- Film poster
- Directed by: Lili Fini Zanuck
- Written by: Stephen 'Scooter' Weintraub Larry Yelen
- Produced by: John Battsek Stephen 'Scooter' Weintraub Larry Yelen Lili Fini Zanuck
- Music by: Gustavo Santaolalla
- Production companies: Passion Pictures The Zanuck Company
- Distributed by: Showtime Documentary Films
- Release date: 8 September 2017 (Toronto International Film Festival);
- Running time: 135 minutes
- Country: United States
- Language: English

= Eric Clapton: Life in 12 Bars =

2017 documentary film directed by Lili Fini Zanuck

Eric Clapton: Life in 12 Bars is a 2017 documentary film about Eric Clapton, directed and co-produced by Lili Fini Zanuck. The film covers Clapton's early childhood, including the trauma of his mother leaving him to be raised by his grandparents, and his career, consisting of "a single-minded mission to raise the profile of the blues in popular culture". Clapton's tragedies, including his infatuation with Patti Boyd, then the wife of his best friend George Harrison, his struggles with drugs and alcoholism, and the death of his 4-year-old son Conor are highlighted.

Clapton and Zanuck previously worked together on the 1991 film Rush.

The film was released on home video on June 8, 2018.

== Reception ==
Dennis Harvey found the archive footage "diverse and absorbing", with "the assembly well paced", but was critical of the film's minimal coverage of Clapton's solo career.

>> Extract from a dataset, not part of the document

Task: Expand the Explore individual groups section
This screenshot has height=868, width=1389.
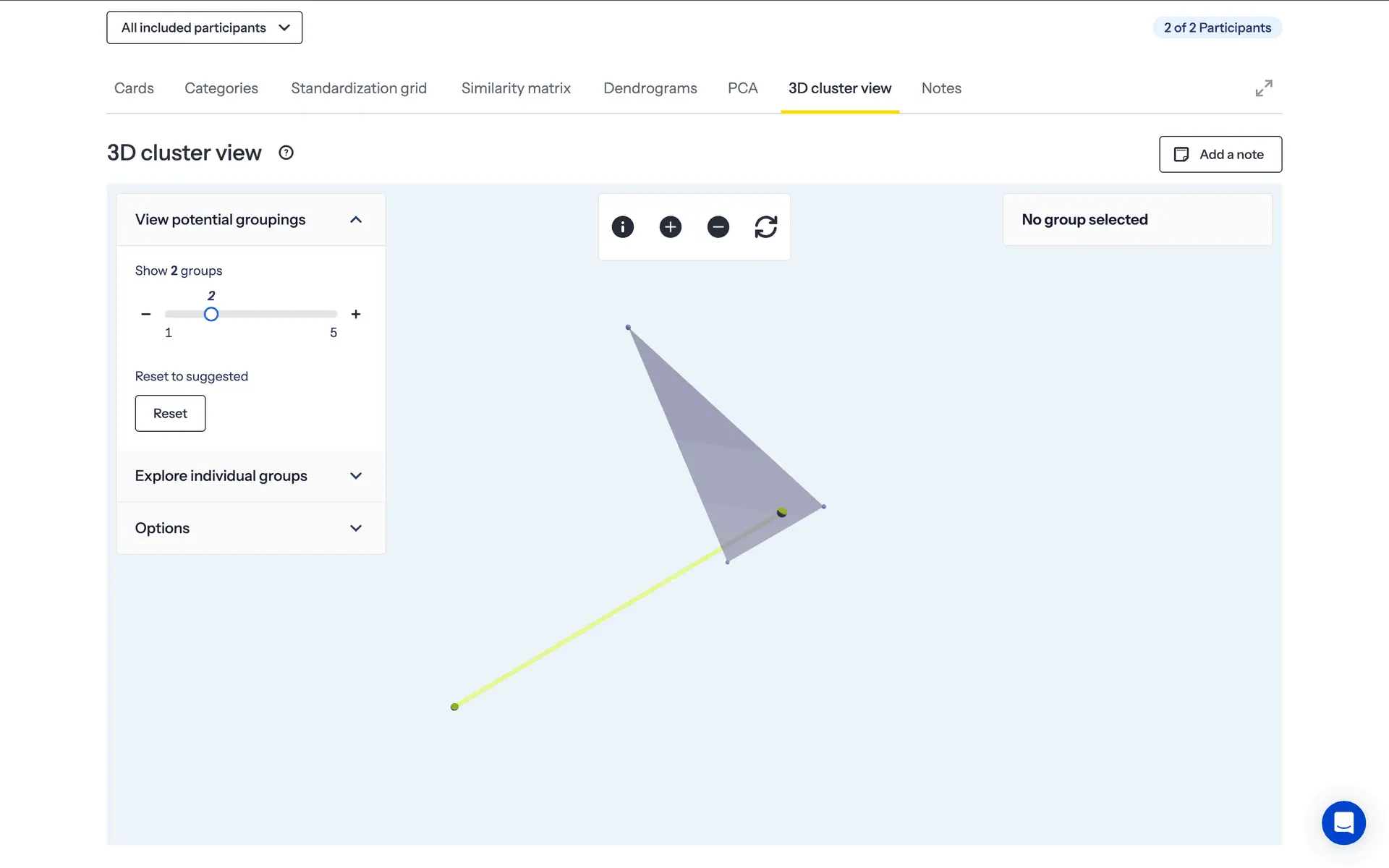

The Hollywood Reporter, in a negative review of the film, found it "weirdly assembled, with counterintuitive emphases". The review also criticized the reliance on voiceover instead of on-camera appearances for interviewees, including Clapton himself.

== Soundtrack ==
A soundtrack of the film was released on June 8, 2018. It includes five previously unreleased tracks.